Dunque: io insegnante, in classe, cosa entro a fare? Per insegnare cosa e come e a chi? Il noto storico ed editorialista del Corriere non si addentra esplicitamente in questo tipo di domande – ed è il limite del libro, per altro spietato nello sviscerare le cause storiche per cui l’autore finisce col bocciare la scuola italiana -, che però emergono con prepotenza pagina dopo pagina, in un crescendo di cahiers de doléances che partono da Rousseau e arrivano al ministro Bussetti, mettendo in risalto una conoscenza dell’ambiente scolastico, specie quello “di base”, insospettabile in un docente universitario.
Fra consigli di classe dove tutto o quasi è già determinato dal mantra dell’inclusività ad ogni costo, bocciature impossibili, normative calate improvvisamente dall’alto, elevazione della pedagogia a moloch, pagine e pagine di direttive ministeriali zeppe di roboanti obiettivi che ogni docente sa bene essere irraggiungibili, dirigenti proni a qualsiasi direttiva romana, Galli della Loggia conclude che “in questo modo la scuola è diventata un mastodontico guscio vuoto”. Dunque e ancora: io, in classe, cosa entro a fare?
Ciò che può salvare la scuola, vale a dire sia l’insegnante (che non sa più come lasciare il “segno”), sia l’alunno (col suo bisogno di senso, il desiderio di infinito, la necessità di crescere avendo in mano gli strumenti per affrontare la vita al meglio possibile) è soltanto il rapporto personale fra insegnante e studente. Un rapporto che non può scadere nel compromesso di una generica alleanza generazionale, una sorta di patto di amicizia che metta sul medesimo piano docente e discente, io non faccio male a te e tu non lo fai a me, in una reciproca rinuncia ai ruoli.
Al contrario, dimenticate le nefandezze sessantottine della triade autorità-nozionismo-valutazione, che la storia ha provveduto da tempo a dissolvere nel nulla, l’insegnante deve tornare a insegnare, cioè a lasciare un segno di valore, e l’allievo a imparare, cioè a permettere a quel segno – con la fatica, coi libri, con lo studio: non c’è tablet, lavagna luminosa, “classe rovesciata” che tenga – di entrare nella sua vita e con esso egli possa confrontarsi.
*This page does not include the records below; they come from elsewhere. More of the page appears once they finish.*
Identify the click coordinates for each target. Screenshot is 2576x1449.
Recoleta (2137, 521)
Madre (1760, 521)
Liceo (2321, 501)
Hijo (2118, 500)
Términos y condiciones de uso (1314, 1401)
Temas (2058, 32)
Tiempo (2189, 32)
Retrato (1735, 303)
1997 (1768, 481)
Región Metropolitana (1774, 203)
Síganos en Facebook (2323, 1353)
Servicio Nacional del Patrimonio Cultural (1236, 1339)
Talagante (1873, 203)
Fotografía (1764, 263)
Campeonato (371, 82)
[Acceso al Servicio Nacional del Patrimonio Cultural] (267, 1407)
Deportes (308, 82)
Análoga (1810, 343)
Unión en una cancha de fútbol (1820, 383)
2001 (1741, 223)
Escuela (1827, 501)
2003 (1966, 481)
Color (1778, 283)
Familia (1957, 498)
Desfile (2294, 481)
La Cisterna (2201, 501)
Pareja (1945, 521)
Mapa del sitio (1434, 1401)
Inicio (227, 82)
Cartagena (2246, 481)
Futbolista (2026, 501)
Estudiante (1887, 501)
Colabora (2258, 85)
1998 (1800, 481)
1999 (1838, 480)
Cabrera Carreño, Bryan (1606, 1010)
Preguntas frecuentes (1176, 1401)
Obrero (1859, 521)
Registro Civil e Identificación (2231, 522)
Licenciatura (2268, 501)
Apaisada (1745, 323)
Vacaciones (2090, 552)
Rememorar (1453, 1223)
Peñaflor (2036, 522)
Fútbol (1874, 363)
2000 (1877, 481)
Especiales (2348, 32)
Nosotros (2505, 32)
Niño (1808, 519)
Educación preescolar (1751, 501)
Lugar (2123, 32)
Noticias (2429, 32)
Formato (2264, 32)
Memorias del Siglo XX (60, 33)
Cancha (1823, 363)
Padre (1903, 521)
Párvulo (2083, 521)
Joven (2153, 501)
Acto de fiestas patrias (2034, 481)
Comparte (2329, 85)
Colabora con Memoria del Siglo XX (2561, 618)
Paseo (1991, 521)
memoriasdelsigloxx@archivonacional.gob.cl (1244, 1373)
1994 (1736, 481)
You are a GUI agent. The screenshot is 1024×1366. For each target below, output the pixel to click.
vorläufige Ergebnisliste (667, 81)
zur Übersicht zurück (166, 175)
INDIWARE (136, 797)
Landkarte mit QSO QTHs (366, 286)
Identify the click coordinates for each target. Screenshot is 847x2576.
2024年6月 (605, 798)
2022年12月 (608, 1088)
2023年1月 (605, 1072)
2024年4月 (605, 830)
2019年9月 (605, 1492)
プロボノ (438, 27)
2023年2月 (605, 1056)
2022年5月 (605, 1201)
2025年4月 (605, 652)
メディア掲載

“Oggi la vera divisione passa da qui: tra chi crede che il fine dell’istruzione debba essere ancora questo e chi invece è convinto che il compito della scuola debba consistere nell’inseguire i tempi, nel dialogare con le famiglie, nella moltiplicazione delle attività integrative”. Obiettivo arduo da mettere in pratica, ma ci dobbiamo provare. Altrimenti, cosa entriamo in classe a fare?